__WORK TO COMPLETE__: Take every line of the material below that includes the string "target" and copy it out.

__EXERCISE INPUT__:
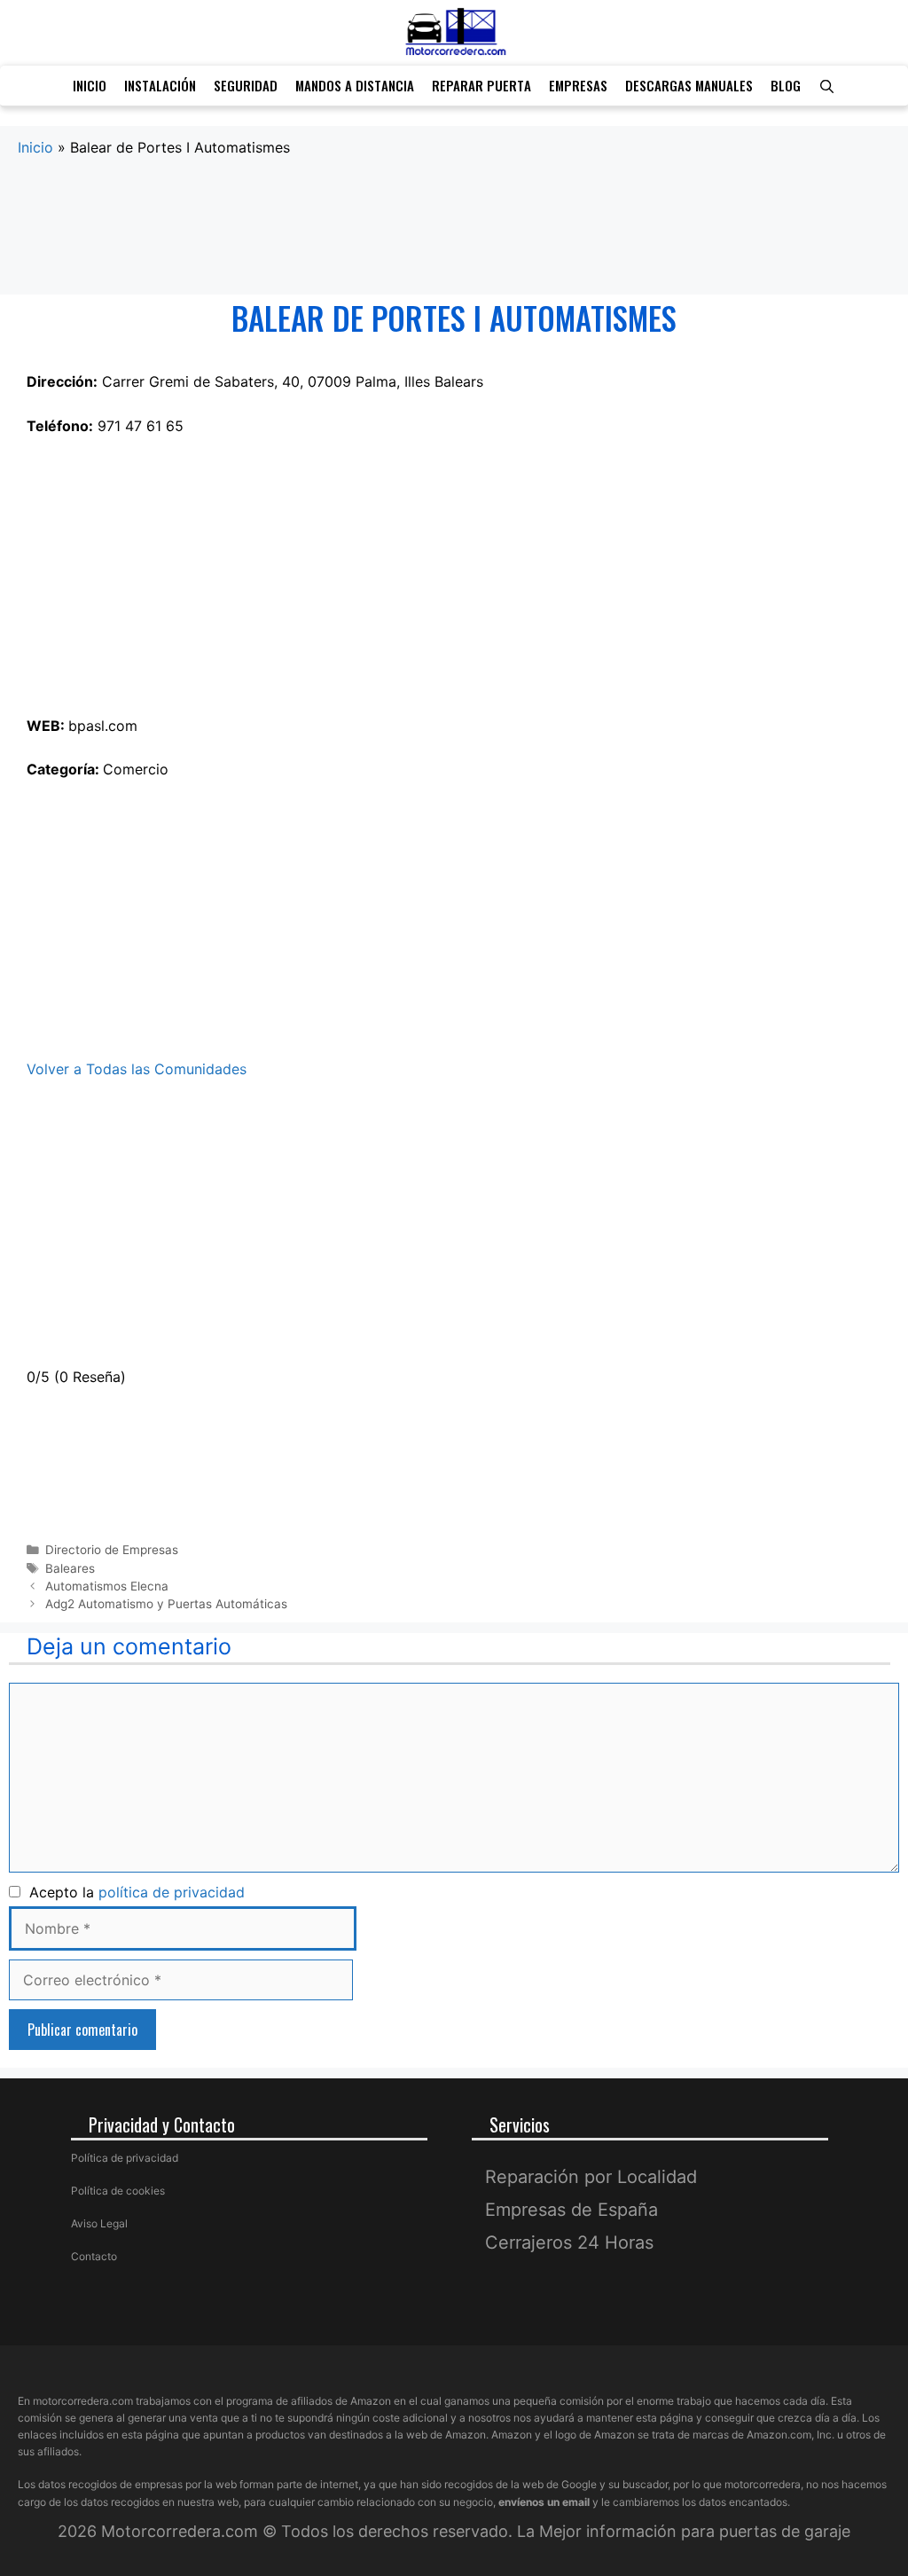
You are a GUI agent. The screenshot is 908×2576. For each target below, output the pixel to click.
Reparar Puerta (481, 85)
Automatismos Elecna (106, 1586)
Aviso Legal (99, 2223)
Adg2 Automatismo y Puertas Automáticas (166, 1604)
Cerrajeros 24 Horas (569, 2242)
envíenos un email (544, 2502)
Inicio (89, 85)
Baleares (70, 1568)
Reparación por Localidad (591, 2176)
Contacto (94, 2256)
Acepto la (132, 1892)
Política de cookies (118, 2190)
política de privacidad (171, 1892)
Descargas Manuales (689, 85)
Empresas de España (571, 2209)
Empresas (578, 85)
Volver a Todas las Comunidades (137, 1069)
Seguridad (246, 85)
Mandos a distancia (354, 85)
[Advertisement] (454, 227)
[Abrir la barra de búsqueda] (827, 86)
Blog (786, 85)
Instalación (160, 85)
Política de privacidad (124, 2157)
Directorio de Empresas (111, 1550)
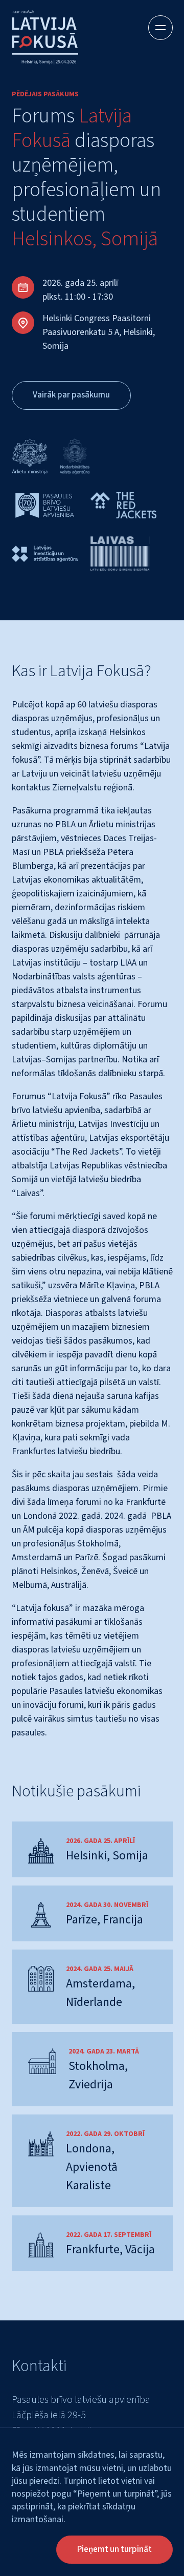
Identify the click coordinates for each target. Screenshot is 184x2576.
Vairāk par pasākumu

__YOUR SOLUTION__:
You are a GUI agent. The screenshot is 908×2576. For each target below, output the pixel to click.
Identify the click coordinates for each target. Screenshot is 184x2576.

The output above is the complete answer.